Neat. This was a little surprising at first, but with some playing around I see that (\sqrt{2} - \sqrt(3))^3 = 11\sqrt{2} - 9\sqrt{3}. And then (11\sqrt{2} - 9\sqrt{3}) - 9(\sqrt{2} - \sqrt{3}) = 2\sqrt{2}, and from there it’s obvious how to get the rest.
This is just the same game. On one hand,
e^{\frac{\pi i}{4}} = \frac{1+i}{\sqrt{2}}
by Euler’s formula.
In the other direction, let j = e^{\pi i/4}. Then
\begin{align}
i &= j^2\\
\sqrt{2} &= \frac{(j+1)^4}{4j^2}-\frac{3}{2} \\
\end{align}
I agree. I thought that is what I meant.
What I thought was interesting is that e and \pi don’t make it into the extended field. At least I couldn’t see how. So we can express \mathbf{Q}({\sqrt 2}, i) using i, e and \pi, but the last two are not part of the resultant extension of Q. So in some manner the notation we use is prevented from leaking into the field extension by the set of defined operations of the field. Which, in some manner makes the values and notated values distinct. We are required to evaluate the value in some sense before it passes into the extension. Yet we can pass the notated value unevaluated so long as the notation is restricted to operations defined on Q. Perhaps this is just plain obvious, but it was in answer to the question about equivalence of notated values.
You are right; to hammer in this point we could say it does not matter what the element generating the field extension “is” in this case, only that it satisfies the minimal polynomial x^4+1. Exponentiation does not come into it; we could simply call it “j” and do all the algebra, the same way complex numbers use “i” such that “i² = -1”

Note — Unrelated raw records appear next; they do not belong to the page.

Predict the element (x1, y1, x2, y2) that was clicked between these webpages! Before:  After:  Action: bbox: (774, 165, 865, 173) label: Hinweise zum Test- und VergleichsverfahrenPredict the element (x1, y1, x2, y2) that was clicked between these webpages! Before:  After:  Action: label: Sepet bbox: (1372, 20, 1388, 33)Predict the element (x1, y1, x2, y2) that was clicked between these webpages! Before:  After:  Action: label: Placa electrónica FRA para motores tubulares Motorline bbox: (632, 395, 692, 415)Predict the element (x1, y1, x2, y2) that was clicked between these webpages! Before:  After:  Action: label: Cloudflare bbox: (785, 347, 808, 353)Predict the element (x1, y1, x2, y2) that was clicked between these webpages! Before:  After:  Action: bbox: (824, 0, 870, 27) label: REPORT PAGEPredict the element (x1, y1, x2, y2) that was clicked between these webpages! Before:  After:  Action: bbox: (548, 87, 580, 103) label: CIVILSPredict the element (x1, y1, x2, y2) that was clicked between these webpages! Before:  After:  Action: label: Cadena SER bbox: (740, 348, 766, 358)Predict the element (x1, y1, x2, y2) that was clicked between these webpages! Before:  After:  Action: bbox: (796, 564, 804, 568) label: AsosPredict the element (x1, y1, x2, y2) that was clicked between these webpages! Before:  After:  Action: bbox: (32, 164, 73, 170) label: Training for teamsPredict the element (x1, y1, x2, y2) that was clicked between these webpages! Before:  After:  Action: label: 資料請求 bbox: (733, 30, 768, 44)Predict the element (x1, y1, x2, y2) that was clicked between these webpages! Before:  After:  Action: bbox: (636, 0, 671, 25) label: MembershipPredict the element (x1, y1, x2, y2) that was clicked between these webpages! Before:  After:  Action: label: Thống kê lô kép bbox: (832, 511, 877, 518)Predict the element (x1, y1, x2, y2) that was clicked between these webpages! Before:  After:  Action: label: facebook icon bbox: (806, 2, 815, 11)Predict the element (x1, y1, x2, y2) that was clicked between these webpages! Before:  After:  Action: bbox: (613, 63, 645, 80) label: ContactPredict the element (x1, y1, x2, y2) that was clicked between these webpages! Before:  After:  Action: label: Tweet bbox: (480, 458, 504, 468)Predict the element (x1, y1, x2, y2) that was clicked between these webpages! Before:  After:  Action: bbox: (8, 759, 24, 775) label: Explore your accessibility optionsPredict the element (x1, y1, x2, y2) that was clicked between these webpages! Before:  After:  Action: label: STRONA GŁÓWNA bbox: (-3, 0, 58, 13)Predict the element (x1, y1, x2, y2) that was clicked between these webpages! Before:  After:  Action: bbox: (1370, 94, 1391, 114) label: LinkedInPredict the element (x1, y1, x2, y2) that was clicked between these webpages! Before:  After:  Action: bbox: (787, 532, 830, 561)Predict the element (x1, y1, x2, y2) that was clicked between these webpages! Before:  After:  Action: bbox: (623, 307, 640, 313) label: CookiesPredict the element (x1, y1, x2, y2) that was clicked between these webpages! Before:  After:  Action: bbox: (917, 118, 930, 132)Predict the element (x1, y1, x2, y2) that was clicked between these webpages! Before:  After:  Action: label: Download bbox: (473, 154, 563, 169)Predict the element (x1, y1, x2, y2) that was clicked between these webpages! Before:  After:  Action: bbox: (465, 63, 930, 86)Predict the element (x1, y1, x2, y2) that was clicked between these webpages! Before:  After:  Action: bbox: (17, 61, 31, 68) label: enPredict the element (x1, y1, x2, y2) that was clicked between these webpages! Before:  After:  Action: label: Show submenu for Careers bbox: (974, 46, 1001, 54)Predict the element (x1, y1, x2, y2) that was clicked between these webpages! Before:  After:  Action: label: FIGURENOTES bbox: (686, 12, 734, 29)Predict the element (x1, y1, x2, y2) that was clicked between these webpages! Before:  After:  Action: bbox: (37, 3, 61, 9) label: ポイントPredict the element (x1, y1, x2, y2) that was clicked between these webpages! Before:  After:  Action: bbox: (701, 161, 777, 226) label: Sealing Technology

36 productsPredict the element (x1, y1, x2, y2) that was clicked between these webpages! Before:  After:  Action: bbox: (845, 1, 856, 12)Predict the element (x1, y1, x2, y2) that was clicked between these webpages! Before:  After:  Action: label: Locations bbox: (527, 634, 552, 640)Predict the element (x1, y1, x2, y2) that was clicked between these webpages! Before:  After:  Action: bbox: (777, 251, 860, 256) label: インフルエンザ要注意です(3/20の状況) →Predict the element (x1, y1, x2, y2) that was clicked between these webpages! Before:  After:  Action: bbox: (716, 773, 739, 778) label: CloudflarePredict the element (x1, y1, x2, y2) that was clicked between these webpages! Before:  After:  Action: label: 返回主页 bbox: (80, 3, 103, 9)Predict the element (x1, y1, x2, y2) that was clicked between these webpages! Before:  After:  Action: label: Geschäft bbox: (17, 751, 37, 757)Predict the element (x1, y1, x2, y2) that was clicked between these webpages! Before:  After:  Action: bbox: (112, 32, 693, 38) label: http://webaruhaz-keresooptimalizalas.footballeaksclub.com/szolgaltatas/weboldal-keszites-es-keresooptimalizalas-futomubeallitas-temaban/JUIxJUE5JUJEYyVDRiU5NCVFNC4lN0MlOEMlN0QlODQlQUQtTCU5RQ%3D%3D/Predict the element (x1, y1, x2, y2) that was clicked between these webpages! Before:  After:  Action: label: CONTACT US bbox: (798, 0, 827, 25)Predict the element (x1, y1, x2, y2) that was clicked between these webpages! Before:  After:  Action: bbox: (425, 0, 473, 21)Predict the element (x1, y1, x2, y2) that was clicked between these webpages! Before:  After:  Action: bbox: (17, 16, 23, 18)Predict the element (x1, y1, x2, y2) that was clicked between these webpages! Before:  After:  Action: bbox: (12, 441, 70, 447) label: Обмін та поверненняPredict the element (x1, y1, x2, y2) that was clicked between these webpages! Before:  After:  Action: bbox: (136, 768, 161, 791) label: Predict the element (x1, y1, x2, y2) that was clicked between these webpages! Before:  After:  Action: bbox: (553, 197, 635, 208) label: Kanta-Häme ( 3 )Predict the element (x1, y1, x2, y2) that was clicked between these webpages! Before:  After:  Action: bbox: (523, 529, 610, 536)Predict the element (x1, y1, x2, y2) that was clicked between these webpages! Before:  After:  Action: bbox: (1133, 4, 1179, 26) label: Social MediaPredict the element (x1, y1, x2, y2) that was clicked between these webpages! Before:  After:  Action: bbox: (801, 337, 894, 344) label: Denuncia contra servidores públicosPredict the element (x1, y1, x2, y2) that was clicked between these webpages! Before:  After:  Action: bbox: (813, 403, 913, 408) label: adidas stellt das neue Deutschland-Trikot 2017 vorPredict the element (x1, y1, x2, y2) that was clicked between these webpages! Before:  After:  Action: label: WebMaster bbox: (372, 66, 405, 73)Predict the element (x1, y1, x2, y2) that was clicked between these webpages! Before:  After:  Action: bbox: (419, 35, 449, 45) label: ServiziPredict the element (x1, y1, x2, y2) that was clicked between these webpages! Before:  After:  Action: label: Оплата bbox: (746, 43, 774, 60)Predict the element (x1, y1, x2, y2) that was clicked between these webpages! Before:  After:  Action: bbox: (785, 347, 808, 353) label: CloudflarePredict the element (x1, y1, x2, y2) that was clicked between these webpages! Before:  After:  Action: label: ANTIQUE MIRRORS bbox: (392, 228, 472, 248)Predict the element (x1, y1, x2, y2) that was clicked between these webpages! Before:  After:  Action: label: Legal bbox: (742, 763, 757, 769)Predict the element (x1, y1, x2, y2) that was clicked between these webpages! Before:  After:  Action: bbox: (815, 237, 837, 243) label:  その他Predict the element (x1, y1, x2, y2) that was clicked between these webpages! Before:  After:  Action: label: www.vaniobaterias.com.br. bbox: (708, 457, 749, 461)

If you are thinking of Q(\sqrt2) and Q(1/\sqrt2) as subfields of the reals, then of course they are the same. If you think of them abstractly as Q[x]/(x^2-2) and Q[x]/(2x^2-1), then they are different, isomorphic but different because the ideal (x^2-2) is not the same as the ideal (2x^2-1).
It reminds me of the distinction between rational numbers and fractions. As fractions 1/2 and 2/4 are not the same, but they represent the same rational number. Is it a useful distinction to make? No.